YOUR GOAL
Switch "Guard" to "Watch" in the lines from the start of the records through the line containing "below (150, 603)", inclusive, and give those lines again with nothing else changed. Leave the pictures out.

SOURCE MATERIAL
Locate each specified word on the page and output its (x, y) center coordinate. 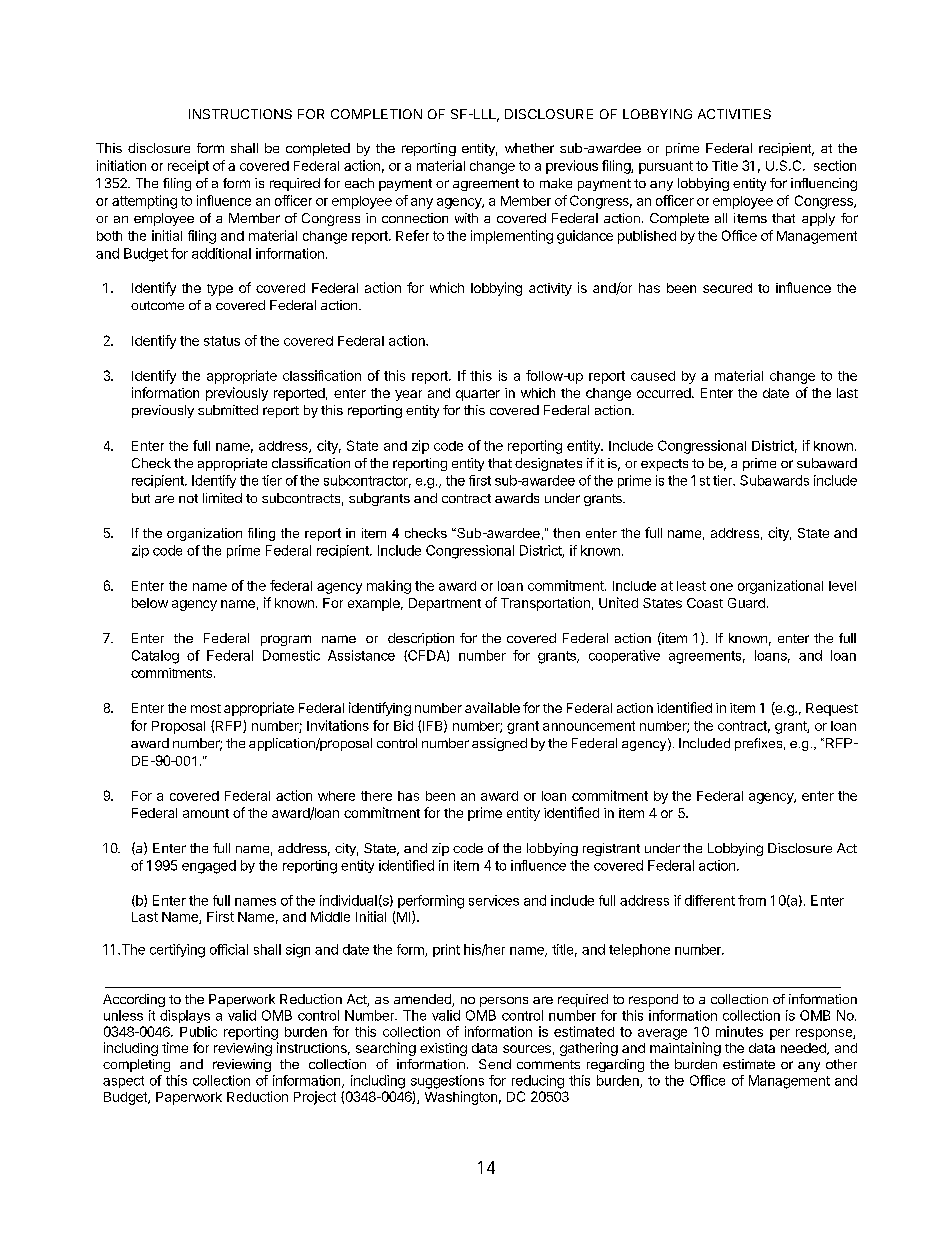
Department (445, 604)
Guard (746, 603)
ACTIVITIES (734, 114)
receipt (188, 167)
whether (529, 148)
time (175, 1047)
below (150, 603)
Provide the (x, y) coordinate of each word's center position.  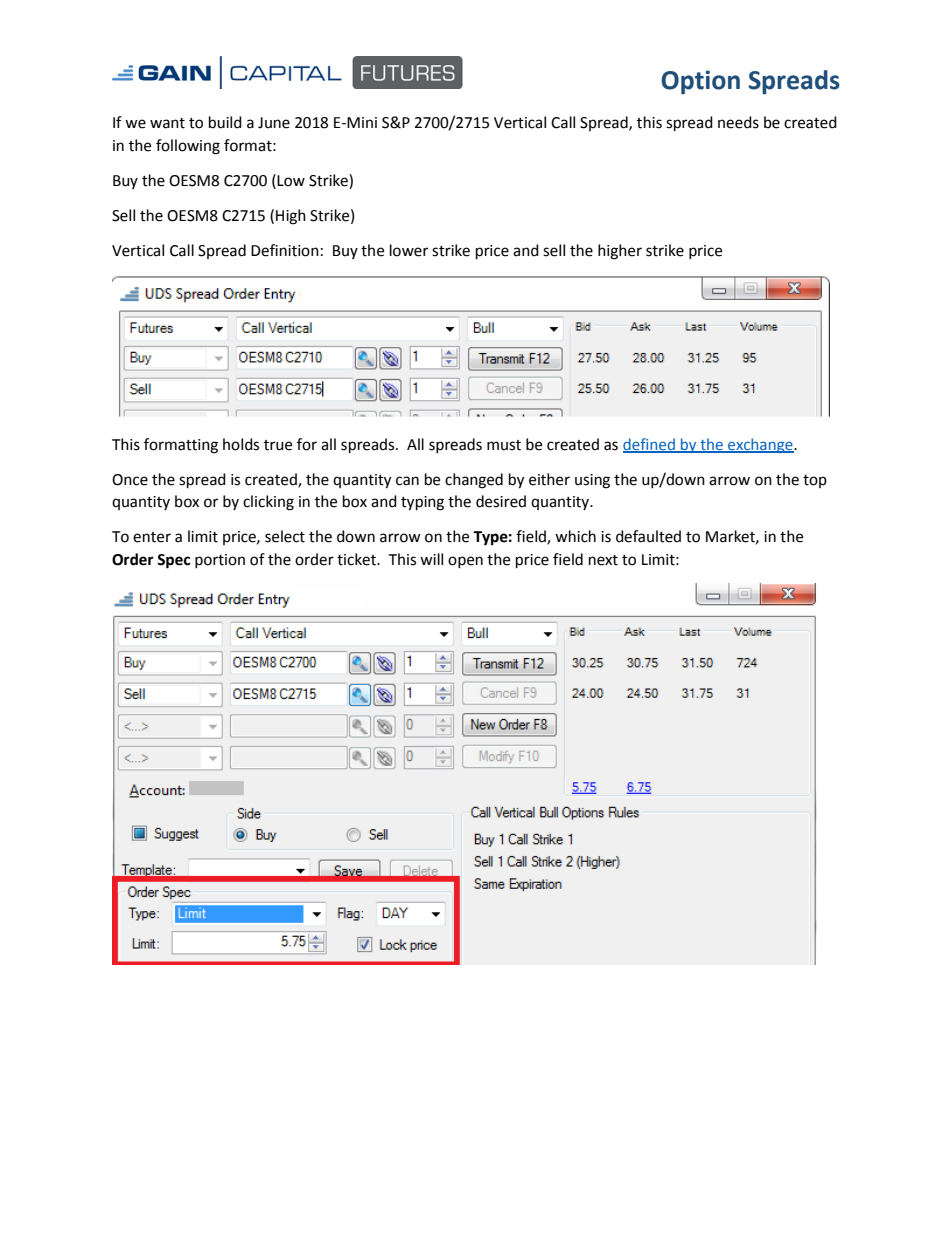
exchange (760, 445)
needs (738, 122)
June (274, 123)
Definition (285, 250)
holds (241, 444)
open (465, 562)
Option (700, 82)
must (504, 445)
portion (220, 561)
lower (409, 250)
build (225, 122)
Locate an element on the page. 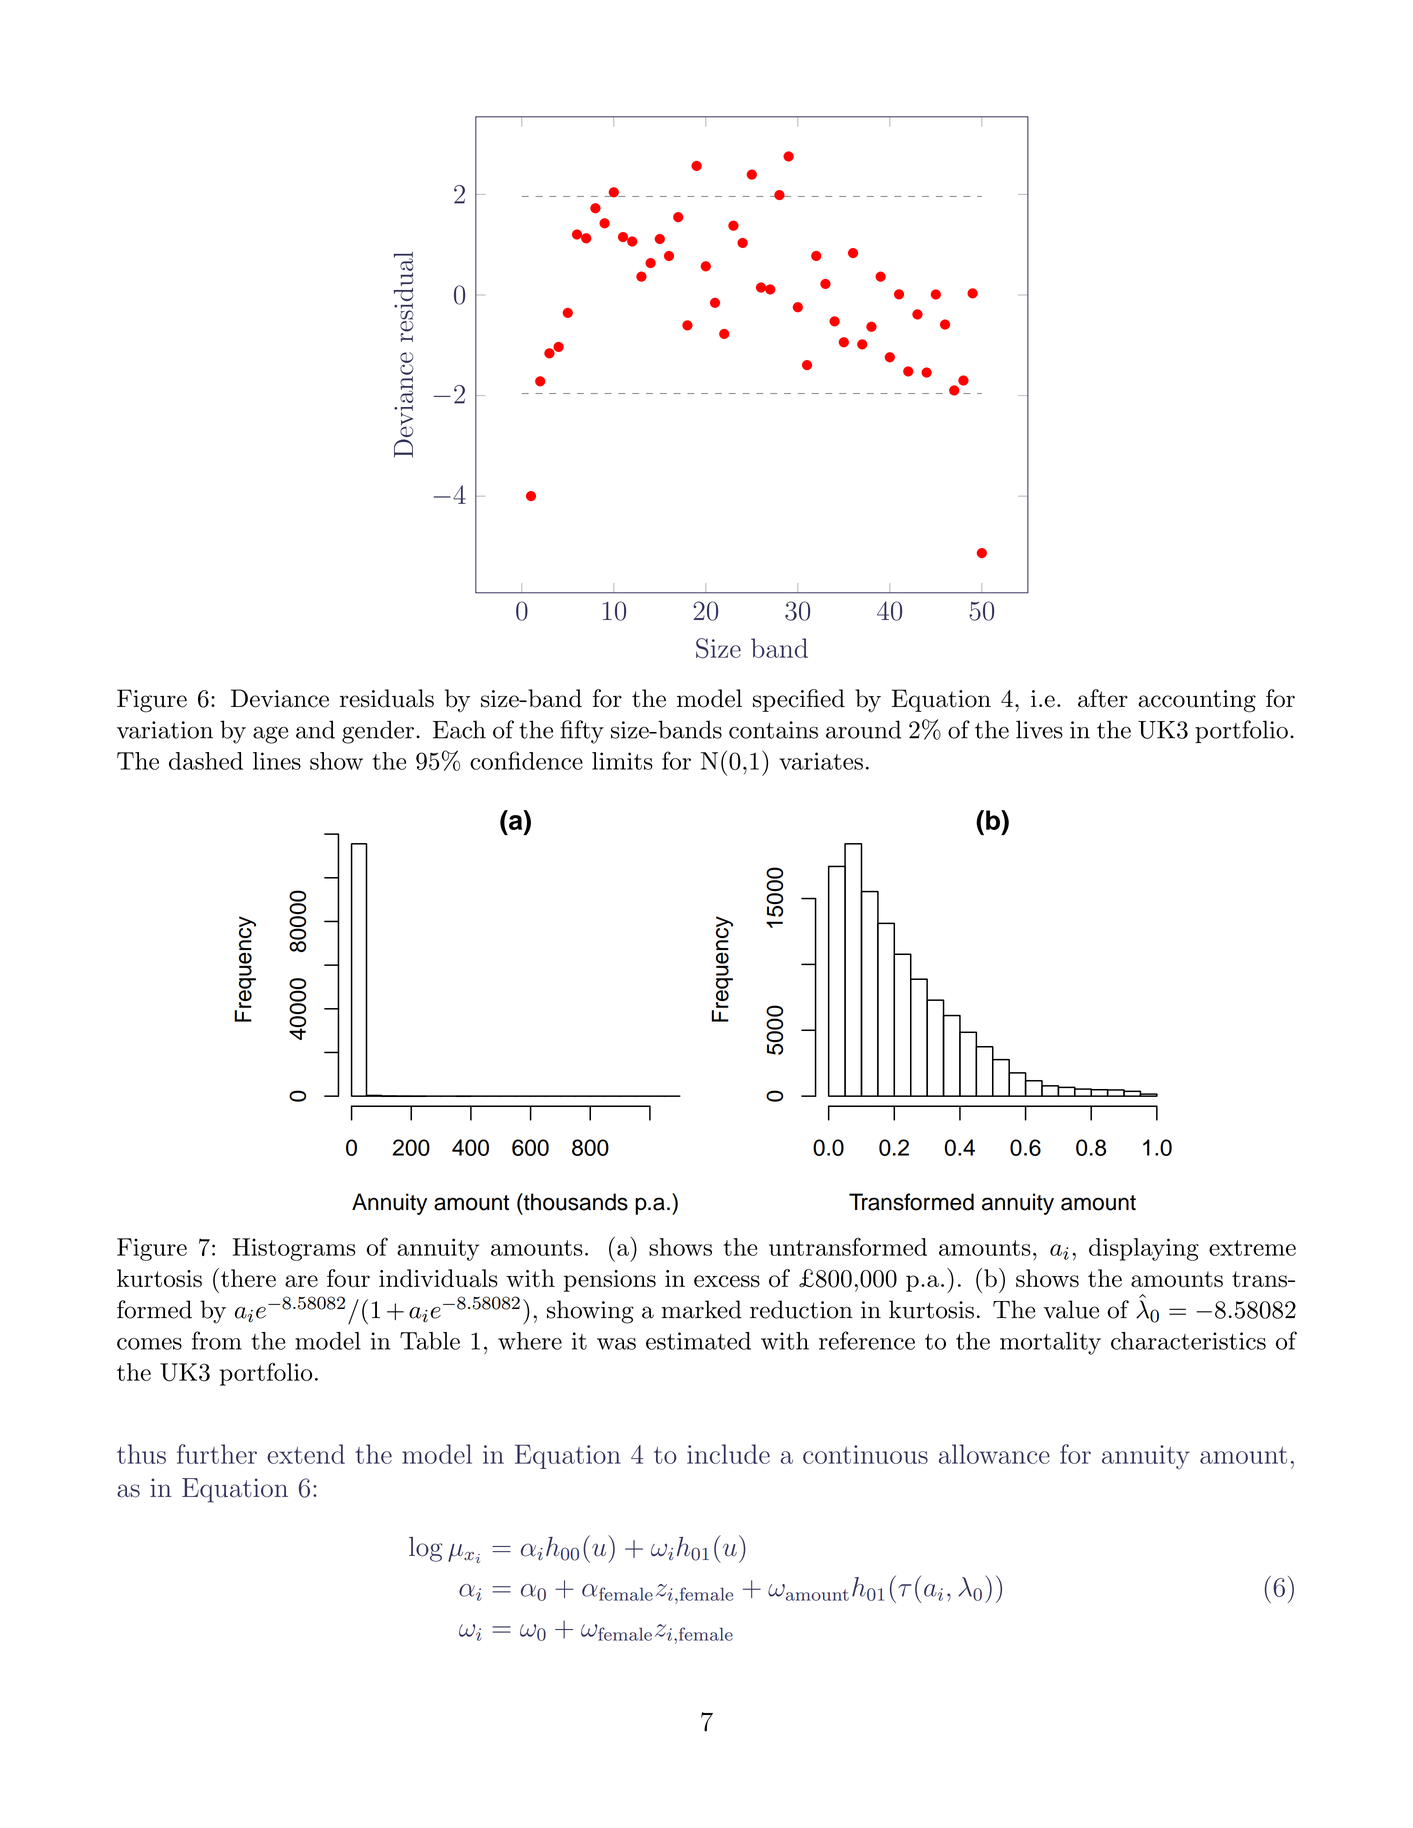 This document has height=1828, width=1413. excess is located at coordinates (727, 1281).
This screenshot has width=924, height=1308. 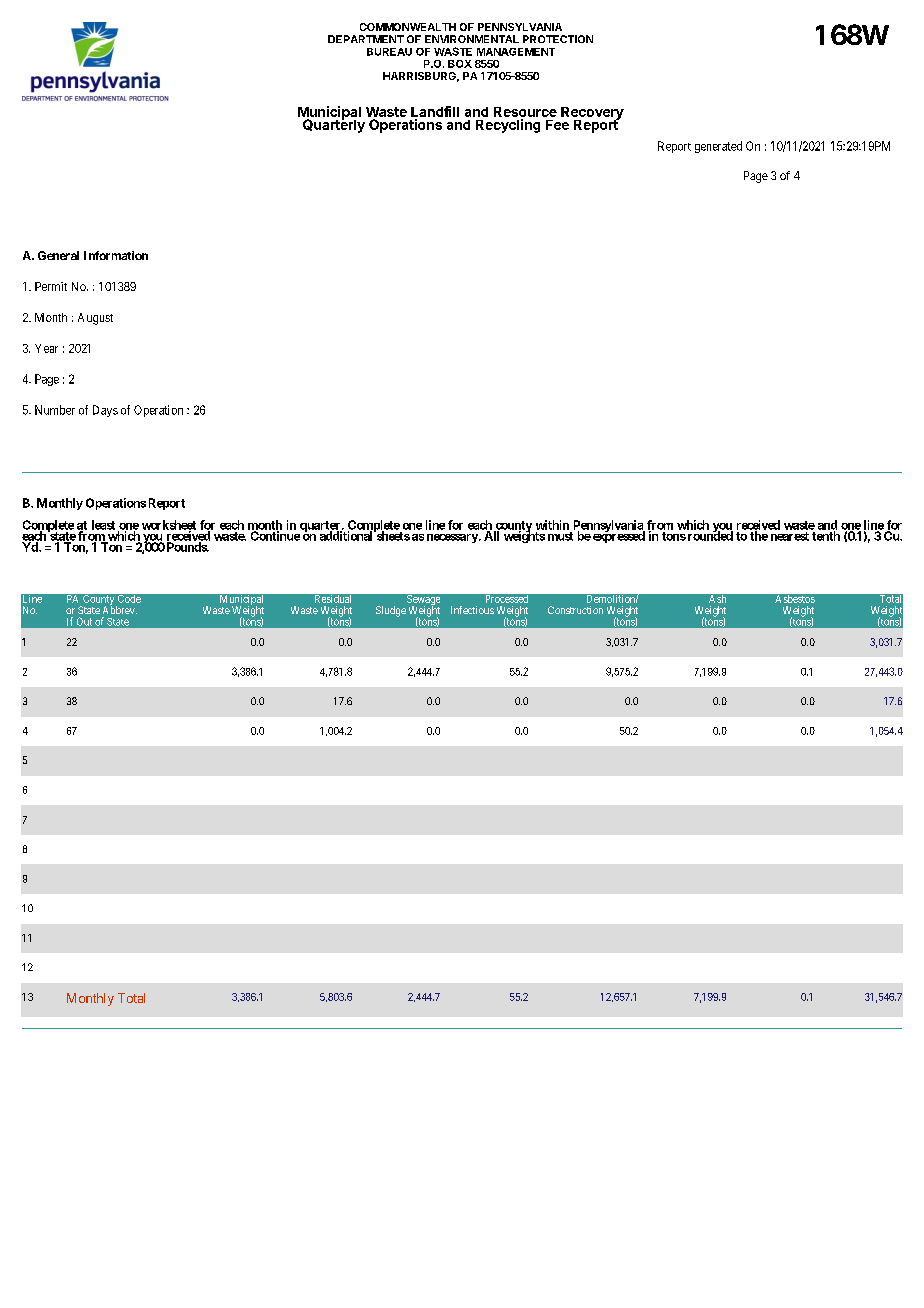 I want to click on ENVIRONMENTAL, so click(x=472, y=39).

THE SOLUTION
Locate each specified word on the page and output its (x, y) center coordinate. 
Department (445, 604)
Watch (746, 603)
ACTIVITIES (734, 114)
receipt (188, 167)
whether (529, 148)
time (175, 1047)
below (150, 603)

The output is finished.